Exact Symmetries realized on the Renormalized Group Flow

TL;DR

This paper demonstrates that symmetries, including gauge and chiral symmetries, are exactly preserved along the Wilsonian renormalization group flow through a formalism involving the master equation and antifields, with explicit analysis of Maxwell theory.

Contribution

It introduces a formalism using the master equation in the antifield formalism to preserve symmetries exactly during the renormalization group flow, applicable to various global symmetries.

Findings

Symmetries are preserved exactly along the RG flow.

The renormalized BRS transformation remains off-shell nilpotent.

The formalism reproduces the Ginsparg-Wilson relation and L{" u}scher's symmetry.

Abstract

We show that symmetries are preserved exactly along the (Wilsonian) renormalization group flow, though the IR cutoff deforms concrete forms of the transformations.
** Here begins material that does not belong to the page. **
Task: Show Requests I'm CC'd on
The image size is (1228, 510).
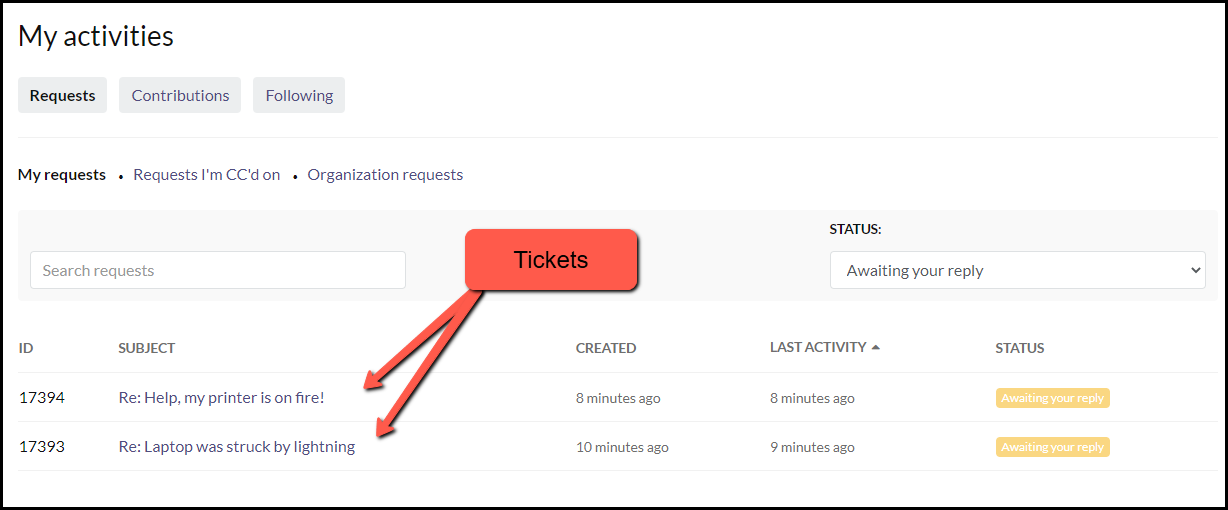Action: pyautogui.click(x=207, y=174)
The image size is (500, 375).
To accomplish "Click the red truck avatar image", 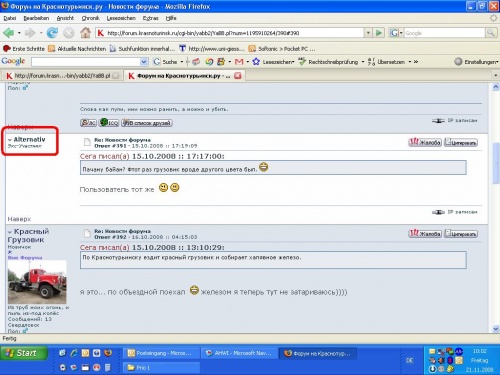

For a gauge theory the cutoff dependent Ward-Takahashi identity is written as the master equation in the antifield formalism: one may read off the renormalized BRS transformation from the master equation. The Maxwell theory is studied explicitly to see how it works. The renormalized BRS transformation becomes non-local but keeps off-shell nilpotency. Our formalism is applicable for a generic global symmetry. The master equation considered for the chiral symmetry provides us with the continuum analog of the Ginsparg-Wilson relation and the L{\" u}scher's symmetry.